Of niet? Rapp stopte onder aan een korte trap.
Hoewel het eruitzag alsof Azarov nauwelijks nog een voet voor de andere kon krijgen, was hij wel heel snel door die buis gekomen. En het bloedspoor was wel genoeg om te volgen, maar niet zo dik dat de man leek dood te bloeden.
De Rus wilde de confrontatie forceren als hij dacht in het voordeel te zijn. Nu was dat voordeel echter verdwenen. Hij was slim genoeg om dat te weten – en om een uitweg te zoeken.
Rapp draaide zich om en rende in de tegenovergestelde richting, liet zijn wapen vallen en sprong over een gat van drie meter breed naar een ladder. Hij pakte de leuningen vast en liet zich daarlangs naar beneden glijden. Vanaf de loopbrug waarop hij nu stond kon hij de oostkant van de fabriek voor zich zien, en hij rende vooruit, waarbij hij elke kans aangreep om lager te komen. Hij was nog maar een paar meter bij de muur vandaan toen de explosie hem raakte.

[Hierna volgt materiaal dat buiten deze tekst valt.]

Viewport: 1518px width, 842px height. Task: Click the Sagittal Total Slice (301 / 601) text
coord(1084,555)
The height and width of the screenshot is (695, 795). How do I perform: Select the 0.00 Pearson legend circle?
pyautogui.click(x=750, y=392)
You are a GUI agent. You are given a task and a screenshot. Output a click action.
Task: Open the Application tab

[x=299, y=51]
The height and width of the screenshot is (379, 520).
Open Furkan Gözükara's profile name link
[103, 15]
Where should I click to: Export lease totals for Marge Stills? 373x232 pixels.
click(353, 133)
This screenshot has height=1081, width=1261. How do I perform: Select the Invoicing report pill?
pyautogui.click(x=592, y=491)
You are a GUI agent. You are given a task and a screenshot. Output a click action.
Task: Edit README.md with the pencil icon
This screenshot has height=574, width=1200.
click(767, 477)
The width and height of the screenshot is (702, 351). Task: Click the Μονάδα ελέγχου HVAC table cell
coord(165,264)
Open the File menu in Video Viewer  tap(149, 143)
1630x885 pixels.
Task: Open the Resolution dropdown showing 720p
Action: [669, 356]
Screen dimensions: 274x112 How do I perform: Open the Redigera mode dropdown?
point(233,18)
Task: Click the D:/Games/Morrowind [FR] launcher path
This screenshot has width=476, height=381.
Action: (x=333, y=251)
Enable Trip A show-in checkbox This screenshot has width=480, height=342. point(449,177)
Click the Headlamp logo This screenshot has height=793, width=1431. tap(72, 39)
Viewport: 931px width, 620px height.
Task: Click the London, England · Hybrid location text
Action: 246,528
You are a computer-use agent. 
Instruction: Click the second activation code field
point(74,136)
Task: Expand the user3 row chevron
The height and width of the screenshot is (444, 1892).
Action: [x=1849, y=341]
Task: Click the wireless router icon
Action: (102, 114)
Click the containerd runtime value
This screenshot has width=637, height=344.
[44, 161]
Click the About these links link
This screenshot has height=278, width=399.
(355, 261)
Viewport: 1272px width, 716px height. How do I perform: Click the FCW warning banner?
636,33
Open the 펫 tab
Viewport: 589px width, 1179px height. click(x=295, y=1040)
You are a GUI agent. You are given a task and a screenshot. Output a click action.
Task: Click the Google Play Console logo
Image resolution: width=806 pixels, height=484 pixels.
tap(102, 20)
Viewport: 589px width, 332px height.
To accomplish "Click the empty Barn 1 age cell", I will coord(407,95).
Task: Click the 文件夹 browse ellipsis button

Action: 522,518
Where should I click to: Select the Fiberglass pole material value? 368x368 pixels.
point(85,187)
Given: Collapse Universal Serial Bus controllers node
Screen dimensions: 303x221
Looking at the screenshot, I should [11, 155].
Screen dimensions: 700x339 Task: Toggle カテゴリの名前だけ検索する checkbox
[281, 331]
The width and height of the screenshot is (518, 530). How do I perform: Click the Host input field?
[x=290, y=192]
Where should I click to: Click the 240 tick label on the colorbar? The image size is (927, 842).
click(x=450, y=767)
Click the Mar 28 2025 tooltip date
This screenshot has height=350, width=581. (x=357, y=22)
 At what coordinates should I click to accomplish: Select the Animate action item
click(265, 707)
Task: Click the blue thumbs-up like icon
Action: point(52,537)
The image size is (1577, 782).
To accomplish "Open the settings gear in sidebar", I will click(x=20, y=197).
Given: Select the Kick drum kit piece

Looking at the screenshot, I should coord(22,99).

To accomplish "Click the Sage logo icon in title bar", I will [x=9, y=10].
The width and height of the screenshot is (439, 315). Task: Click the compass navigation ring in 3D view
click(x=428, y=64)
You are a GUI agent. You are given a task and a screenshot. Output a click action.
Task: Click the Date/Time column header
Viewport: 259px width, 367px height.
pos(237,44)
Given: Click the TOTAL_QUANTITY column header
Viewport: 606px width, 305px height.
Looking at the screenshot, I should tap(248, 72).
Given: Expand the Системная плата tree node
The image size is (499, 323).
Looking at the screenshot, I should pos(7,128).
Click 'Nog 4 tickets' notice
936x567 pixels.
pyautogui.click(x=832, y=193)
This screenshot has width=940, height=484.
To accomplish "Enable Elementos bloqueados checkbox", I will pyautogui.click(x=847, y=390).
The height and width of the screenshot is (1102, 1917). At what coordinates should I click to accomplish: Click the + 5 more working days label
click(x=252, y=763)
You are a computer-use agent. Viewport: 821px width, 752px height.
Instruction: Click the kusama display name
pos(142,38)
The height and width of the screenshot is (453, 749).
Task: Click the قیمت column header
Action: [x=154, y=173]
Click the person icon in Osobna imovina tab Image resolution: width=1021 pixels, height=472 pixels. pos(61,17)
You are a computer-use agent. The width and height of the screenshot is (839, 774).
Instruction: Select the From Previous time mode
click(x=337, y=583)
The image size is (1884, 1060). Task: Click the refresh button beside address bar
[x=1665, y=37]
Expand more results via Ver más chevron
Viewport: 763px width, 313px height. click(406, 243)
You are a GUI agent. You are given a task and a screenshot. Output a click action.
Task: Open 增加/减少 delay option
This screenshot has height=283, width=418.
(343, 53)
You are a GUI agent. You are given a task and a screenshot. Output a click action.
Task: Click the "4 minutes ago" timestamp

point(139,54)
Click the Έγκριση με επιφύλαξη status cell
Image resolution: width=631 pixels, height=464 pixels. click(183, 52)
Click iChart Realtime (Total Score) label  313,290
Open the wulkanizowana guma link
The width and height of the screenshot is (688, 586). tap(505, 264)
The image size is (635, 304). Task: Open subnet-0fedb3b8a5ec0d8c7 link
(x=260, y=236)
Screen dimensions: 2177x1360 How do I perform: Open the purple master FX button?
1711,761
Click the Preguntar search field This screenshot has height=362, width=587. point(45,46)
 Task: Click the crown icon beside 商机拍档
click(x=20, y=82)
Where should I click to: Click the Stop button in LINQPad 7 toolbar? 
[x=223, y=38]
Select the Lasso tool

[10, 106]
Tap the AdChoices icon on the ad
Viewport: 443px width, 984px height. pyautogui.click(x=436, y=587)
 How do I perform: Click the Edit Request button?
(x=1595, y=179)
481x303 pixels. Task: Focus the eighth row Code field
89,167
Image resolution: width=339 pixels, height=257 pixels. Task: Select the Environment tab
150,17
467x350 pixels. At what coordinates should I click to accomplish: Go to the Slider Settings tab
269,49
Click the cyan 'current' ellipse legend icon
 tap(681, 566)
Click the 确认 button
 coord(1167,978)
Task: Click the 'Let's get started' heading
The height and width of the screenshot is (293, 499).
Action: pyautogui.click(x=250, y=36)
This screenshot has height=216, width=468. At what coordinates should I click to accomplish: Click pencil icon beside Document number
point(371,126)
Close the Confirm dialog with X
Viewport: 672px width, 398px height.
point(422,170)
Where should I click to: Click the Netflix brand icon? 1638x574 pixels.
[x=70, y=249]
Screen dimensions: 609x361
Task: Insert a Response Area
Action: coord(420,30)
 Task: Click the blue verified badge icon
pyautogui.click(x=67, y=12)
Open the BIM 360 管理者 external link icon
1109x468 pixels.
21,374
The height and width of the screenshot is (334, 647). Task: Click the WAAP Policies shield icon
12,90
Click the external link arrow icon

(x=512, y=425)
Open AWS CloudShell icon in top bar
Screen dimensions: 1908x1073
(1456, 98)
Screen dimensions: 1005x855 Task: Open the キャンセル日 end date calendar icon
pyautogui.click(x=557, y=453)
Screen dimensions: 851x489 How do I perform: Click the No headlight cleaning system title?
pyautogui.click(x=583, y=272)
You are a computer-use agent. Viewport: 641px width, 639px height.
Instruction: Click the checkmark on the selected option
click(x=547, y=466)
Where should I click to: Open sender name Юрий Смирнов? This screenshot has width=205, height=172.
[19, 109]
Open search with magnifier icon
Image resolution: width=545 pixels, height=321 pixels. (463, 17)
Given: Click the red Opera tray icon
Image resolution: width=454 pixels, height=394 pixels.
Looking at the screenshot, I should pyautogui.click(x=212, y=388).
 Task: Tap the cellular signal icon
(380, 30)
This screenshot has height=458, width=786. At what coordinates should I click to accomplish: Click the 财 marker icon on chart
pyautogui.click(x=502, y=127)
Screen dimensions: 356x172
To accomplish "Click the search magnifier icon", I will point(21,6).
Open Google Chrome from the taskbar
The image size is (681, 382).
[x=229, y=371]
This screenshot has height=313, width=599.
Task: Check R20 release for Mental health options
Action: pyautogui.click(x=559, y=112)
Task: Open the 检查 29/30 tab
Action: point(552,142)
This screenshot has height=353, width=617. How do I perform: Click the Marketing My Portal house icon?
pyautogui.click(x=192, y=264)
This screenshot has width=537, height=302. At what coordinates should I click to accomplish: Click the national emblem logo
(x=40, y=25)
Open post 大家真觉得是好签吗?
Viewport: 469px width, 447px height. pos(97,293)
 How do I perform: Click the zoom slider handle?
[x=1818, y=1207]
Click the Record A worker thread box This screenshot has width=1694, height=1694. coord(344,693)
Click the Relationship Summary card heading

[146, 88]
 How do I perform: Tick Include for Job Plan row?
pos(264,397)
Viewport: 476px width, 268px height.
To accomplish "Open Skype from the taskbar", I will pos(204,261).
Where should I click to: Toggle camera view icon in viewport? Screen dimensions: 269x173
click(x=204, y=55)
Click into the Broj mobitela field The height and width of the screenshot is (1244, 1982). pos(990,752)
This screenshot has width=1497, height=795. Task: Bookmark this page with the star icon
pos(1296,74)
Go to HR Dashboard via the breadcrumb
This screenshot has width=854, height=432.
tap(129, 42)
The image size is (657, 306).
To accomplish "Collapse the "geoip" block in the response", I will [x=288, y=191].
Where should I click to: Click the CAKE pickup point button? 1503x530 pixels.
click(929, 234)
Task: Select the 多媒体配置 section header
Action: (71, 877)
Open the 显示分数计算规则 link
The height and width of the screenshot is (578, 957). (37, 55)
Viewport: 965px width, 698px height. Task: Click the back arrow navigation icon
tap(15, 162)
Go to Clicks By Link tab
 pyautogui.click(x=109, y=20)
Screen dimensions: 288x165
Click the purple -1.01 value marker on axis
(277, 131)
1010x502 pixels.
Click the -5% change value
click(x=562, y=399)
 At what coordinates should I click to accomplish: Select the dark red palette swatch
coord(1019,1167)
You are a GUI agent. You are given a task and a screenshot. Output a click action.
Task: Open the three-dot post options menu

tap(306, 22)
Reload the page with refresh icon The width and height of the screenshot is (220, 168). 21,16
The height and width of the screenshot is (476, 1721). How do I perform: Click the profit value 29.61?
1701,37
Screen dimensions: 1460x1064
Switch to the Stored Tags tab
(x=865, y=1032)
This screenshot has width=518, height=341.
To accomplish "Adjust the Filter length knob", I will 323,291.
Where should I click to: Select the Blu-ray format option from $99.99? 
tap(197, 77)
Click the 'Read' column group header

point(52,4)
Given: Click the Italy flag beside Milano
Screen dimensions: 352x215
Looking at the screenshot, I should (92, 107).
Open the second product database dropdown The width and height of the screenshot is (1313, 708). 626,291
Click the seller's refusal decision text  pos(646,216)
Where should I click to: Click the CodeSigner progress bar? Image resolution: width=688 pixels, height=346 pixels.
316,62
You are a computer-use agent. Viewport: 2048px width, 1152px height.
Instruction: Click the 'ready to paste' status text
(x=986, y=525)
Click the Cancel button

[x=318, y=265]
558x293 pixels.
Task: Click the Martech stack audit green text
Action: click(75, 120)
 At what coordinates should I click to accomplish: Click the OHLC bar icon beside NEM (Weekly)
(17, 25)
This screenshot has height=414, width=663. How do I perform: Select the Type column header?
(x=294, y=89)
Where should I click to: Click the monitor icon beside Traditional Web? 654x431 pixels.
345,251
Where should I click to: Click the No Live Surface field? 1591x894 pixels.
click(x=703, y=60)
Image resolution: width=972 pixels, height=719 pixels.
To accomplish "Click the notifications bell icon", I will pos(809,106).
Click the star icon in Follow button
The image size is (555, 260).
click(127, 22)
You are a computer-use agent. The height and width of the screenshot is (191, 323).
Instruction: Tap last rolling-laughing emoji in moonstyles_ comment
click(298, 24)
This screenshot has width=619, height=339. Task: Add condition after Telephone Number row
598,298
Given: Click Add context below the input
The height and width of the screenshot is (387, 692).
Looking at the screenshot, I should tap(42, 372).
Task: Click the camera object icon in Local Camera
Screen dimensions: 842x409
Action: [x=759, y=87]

Door de klap vloog hij over de leuning, maar hij deed geen moeite om zich vast te houden. Het zand en de lucht zagen er precies hetzelfde uit toen hij in de lucht een paar keer over de kop ging, zodat hij de oplaaiende vlammen als oriëntatiepunt moest gebruiken. Hij viel over een betonnen vloer en landde met zijn voeten in het zand, waar hij zich voorover liet vallen om mee te gaan in de beweging van de klap.
Hij was zo versuft dat het een paar seconden duurde voordat hij besefte dat zijn haar in brand stond. Zodra hij de vlammen uit had geslagen, bleef hij even op de grond liggen kijken naar de brokstukken die door de lucht vlogen. Azarov was naar de noordkant gerend voordat hij de bom had laten afgaan en volgde nu de wind naar het radioactieve niemandsland dat was bedoeld om een achtervolging te ontmoedigen.
Even overwoog Rapp tegen de verwachtingen van de man in te gaan en hem te volgen, maar dat idee verdween al snel. Hij had voor vandaag genoeg van Grisja Azarov.